Quelques jours plus tard, je suis passée par plusieurs points de contrôle, nouveaux et anciens, en Cisjordanie occupée, pour rendre visite à un ami dont le cousin a été récemment libéré de Sde Teiman par Israël. Étant donné que je suis une Palestinienne de nationalité israélienne, je fais partie des rares privilégiés autorisés à entrer et à sortir aux points de contrôle israéliens. La grande majorité des Palestiniens se voient refuser le permis israélien nécessaire pour quitter la Cisjordanie. Lors de mon voyage, j'ai remarqué que les colons israéliens avaient mis en place un nouveau point de contrôle où ils arrêtaient les voitures palestiniennes (avec une plaque d'immatriculation verte) tout en laissant passer les voitures avec une plaque d'immatriculation jaune (comme la mienne).

En octobre 2023, le cousin de mon ami, un jeune homme nommé Bilal, était déjà détenu depuis plusieurs mois. Bilal avait été emprisonné à plusieurs reprises par Israël lorsqu'il était adolescent et, à l'âge de 19 ans, il avait passé plus de trois ans de sa vie dans les prisons israéliennes sans qu'aucun crime ne lui soit reproché.

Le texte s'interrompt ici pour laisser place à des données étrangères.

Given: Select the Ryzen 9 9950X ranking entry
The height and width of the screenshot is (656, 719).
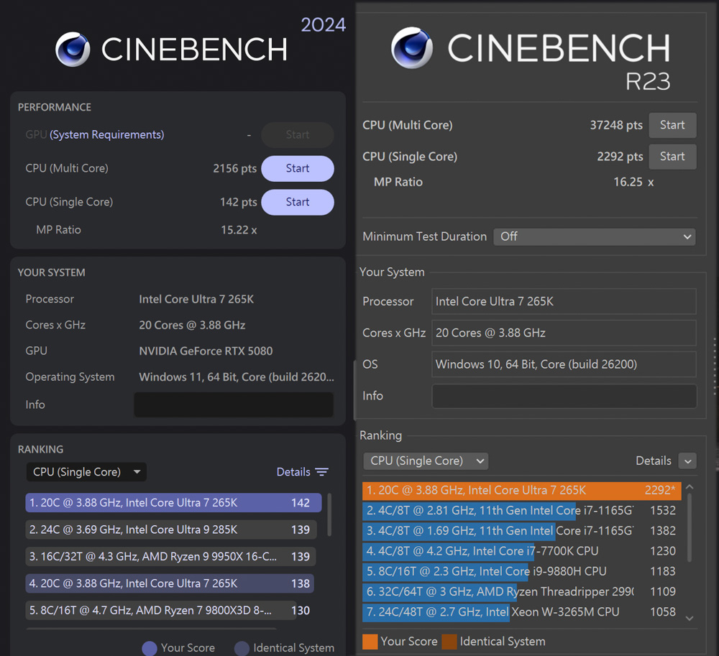Looking at the screenshot, I should point(170,557).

En novembre 2023, il a été "choisi au hasard" pour être envoyé au camp de prisonniers de Sde Teiman, où il a également été torturé pendant des mois. Son récit ressemble étrangement à celui qu'Abu Hamza m'a raconté. Bilal a été si gravement torturé que ses ravisseurs lui ont proposé un traitement médical. "Le médecin m'a dit qu'il pouvait me donner quelque chose pour soulager la douleur, mais il a ajouté que cela pourrait être la dernière chose que j'ingérerais jamais. Je savais ce qu'il voulait dire et j'ai décidé de supporter la douleur des côtes cassées et les vomissements de sang. "Bilal a dit que des substances étrangères avaient été injectées à certains Palestiniens. Il a ensuite décrit ce qu'il a appelé les "méthodes de torture sophistiquées" utilisées pour briser les Palestiniens. "Ce qu'ils nous ont fait était méthodiquement pensé. Ils nous ont torturés d'une manière qui devait démontrer leur supériorité et leur contrôle sur nous ; ils ne cherchaient pas à obtenir des informations. Ils voulaient nous montrer qu'ils avaient le pouvoir de décider de nos vies. À un moment donné, j'ai réalisé qu'ils comptaient notre consommation quotidienne de calories (1 706 calories) pour s'assurer que nous en avions assez. Israël a également compté les calories de la même manière à Gaza - et continue de le faire. Bilal aussi a perdu plus de 30 kg après cinq mois de prison.

"Bien sûr que les Israéliens le voient"

Abu Hamza et Bilal ne sont que deux des milliers de Palestiniens qu'Israël a déportés et torturés à Sde Teiman et dans d'autres prisons.